» **Problem**: The answer must consist of the records, repeated exactly.

....

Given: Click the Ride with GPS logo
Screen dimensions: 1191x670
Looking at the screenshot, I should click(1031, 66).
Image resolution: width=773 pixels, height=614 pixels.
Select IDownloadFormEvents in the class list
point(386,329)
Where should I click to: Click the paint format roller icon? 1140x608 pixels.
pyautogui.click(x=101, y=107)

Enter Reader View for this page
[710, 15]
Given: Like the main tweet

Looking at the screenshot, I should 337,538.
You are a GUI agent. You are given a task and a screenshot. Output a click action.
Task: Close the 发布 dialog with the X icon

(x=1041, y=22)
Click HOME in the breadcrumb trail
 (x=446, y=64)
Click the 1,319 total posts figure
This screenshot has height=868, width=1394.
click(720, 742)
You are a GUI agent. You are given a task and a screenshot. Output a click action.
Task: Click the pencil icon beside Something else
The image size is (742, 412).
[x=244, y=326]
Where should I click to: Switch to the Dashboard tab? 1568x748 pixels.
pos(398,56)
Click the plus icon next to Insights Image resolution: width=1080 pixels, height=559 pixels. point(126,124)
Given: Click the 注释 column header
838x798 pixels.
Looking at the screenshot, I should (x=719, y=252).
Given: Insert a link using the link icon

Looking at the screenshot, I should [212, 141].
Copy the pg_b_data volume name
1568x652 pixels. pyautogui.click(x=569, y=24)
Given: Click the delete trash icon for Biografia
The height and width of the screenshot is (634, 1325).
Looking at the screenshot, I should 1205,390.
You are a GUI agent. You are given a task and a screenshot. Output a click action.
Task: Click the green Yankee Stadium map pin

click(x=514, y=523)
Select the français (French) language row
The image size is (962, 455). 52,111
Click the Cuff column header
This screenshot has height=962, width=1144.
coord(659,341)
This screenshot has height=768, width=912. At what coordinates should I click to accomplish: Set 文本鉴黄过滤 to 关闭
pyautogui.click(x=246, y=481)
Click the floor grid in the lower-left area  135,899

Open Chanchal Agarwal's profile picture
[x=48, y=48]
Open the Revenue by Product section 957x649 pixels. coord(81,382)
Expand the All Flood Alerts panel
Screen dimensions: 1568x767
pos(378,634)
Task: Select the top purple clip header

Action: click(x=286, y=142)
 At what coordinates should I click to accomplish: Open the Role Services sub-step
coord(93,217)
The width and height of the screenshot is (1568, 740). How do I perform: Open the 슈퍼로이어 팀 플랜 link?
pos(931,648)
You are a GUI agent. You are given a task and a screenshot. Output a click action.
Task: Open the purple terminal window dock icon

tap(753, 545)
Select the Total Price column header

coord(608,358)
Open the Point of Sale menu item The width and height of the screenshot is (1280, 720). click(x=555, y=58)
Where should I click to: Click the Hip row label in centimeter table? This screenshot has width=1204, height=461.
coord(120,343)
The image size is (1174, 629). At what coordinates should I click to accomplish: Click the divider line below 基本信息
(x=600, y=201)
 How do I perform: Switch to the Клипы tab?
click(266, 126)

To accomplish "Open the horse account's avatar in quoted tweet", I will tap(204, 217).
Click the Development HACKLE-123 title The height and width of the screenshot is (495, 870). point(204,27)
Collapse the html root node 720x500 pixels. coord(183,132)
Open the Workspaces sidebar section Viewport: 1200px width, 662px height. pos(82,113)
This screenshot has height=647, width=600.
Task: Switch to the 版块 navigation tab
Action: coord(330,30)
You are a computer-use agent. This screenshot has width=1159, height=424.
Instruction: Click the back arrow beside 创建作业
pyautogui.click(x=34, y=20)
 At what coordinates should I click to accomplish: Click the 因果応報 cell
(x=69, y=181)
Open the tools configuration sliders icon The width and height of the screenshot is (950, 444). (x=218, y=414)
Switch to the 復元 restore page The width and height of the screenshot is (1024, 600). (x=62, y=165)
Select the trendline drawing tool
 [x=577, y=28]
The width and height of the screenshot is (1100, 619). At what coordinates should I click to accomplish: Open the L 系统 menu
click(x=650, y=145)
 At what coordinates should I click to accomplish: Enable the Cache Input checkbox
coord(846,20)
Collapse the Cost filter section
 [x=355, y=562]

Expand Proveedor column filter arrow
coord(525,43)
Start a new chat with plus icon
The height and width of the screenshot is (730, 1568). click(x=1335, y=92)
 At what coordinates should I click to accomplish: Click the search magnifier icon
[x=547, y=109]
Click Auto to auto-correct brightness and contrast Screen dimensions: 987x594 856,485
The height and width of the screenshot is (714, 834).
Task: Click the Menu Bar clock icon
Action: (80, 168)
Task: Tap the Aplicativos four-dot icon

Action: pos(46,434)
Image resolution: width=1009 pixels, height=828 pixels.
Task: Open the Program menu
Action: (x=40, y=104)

....

» **Result of the task**:
Given: Click the Ride with GPS logo
Screen dimensions: 1191x670
Looking at the screenshot, I should click(1031, 66).
Image resolution: width=773 pixels, height=614 pixels.
Select IDownloadFormEvents in the class list
point(386,329)
Where should I click to: Click the paint format roller icon? 1140x608 pixels.
pyautogui.click(x=101, y=107)

Enter Reader View for this page
[710, 15]
Given: Like the main tweet

Looking at the screenshot, I should 337,538.
You are a GUI agent. You are given a task and a screenshot. Output a click action.
Task: Close the 发布 dialog with the X icon

(x=1041, y=22)
Click HOME in the breadcrumb trail
 (x=446, y=64)
Click the 1,319 total posts figure
This screenshot has height=868, width=1394.
click(720, 742)
You are a GUI agent. You are given a task and a screenshot. Output a click action.
Task: Click the pencil icon beside Something else
The image size is (742, 412).
[x=244, y=326]
Where should I click to: Switch to the Dashboard tab? 1568x748 pixels.
pos(398,56)
Click the plus icon next to Insights Image resolution: width=1080 pixels, height=559 pixels. point(126,124)
Given: Click the 注释 column header
838x798 pixels.
Looking at the screenshot, I should (x=719, y=252).
Given: Insert a link using the link icon

Looking at the screenshot, I should [212, 141].
Copy the pg_b_data volume name
1568x652 pixels. pyautogui.click(x=569, y=24)
Given: Click the delete trash icon for Biografia
The height and width of the screenshot is (634, 1325).
Looking at the screenshot, I should 1205,390.
You are a GUI agent. You are given a task and a screenshot. Output a click action.
Task: Click the green Yankee Stadium map pin

click(x=514, y=523)
Select the français (French) language row
The image size is (962, 455). 52,111
Click the Cuff column header
This screenshot has height=962, width=1144.
coord(659,341)
This screenshot has height=768, width=912. At what coordinates should I click to accomplish: Set 文本鉴黄过滤 to 关闭
pyautogui.click(x=246, y=481)
Click the floor grid in the lower-left area  135,899

Open Chanchal Agarwal's profile picture
[x=48, y=48]
Open the Revenue by Product section 957x649 pixels. coord(81,382)
Expand the All Flood Alerts panel
Screen dimensions: 1568x767
pos(378,634)
Task: Select the top purple clip header

Action: click(x=286, y=142)
 At what coordinates should I click to accomplish: Open the Role Services sub-step
coord(93,217)
The width and height of the screenshot is (1568, 740). How do I perform: Open the 슈퍼로이어 팀 플랜 link?
pos(931,648)
You are a GUI agent. You are given a task and a screenshot. Output a click action.
Task: Open the purple terminal window dock icon

tap(753, 545)
Select the Total Price column header

coord(608,358)
Open the Point of Sale menu item The width and height of the screenshot is (1280, 720). click(x=555, y=58)
Where should I click to: Click the Hip row label in centimeter table? This screenshot has width=1204, height=461.
coord(120,343)
The image size is (1174, 629). At what coordinates should I click to accomplish: Click the divider line below 基本信息
(x=600, y=201)
 How do I perform: Switch to the Клипы tab?
click(266, 126)

To accomplish "Open the horse account's avatar in quoted tweet", I will tap(204, 217).
Click the Development HACKLE-123 title The height and width of the screenshot is (495, 870). point(204,27)
Collapse the html root node 720x500 pixels. coord(183,132)
Open the Workspaces sidebar section Viewport: 1200px width, 662px height. pos(82,113)
This screenshot has height=647, width=600.
Task: Switch to the 版块 navigation tab
Action: coord(330,30)
You are a computer-use agent. This screenshot has width=1159, height=424.
Instruction: Click the back arrow beside 创建作业
pyautogui.click(x=34, y=20)
 At what coordinates should I click to accomplish: Click the 因果応報 cell
(x=69, y=181)
Open the tools configuration sliders icon The width and height of the screenshot is (950, 444). (x=218, y=414)
Switch to the 復元 restore page The width and height of the screenshot is (1024, 600). (x=62, y=165)
Select the trendline drawing tool
 [x=577, y=28]
The width and height of the screenshot is (1100, 619). At what coordinates should I click to accomplish: Open the L 系统 menu
click(x=650, y=145)
 At what coordinates should I click to accomplish: Enable the Cache Input checkbox
coord(846,20)
Collapse the Cost filter section
 [x=355, y=562]

Expand Proveedor column filter arrow
coord(525,43)
Start a new chat with plus icon
The height and width of the screenshot is (730, 1568). click(x=1335, y=92)
 At what coordinates should I click to accomplish: Click the search magnifier icon
[x=547, y=109]
Click Auto to auto-correct brightness and contrast Screen dimensions: 987x594 856,485
The height and width of the screenshot is (714, 834).
Task: Click the Menu Bar clock icon
Action: (80, 168)
Task: Tap the Aplicativos four-dot icon

Action: pos(46,434)
Image resolution: width=1009 pixels, height=828 pixels.
Task: Open the Program menu
Action: (x=40, y=104)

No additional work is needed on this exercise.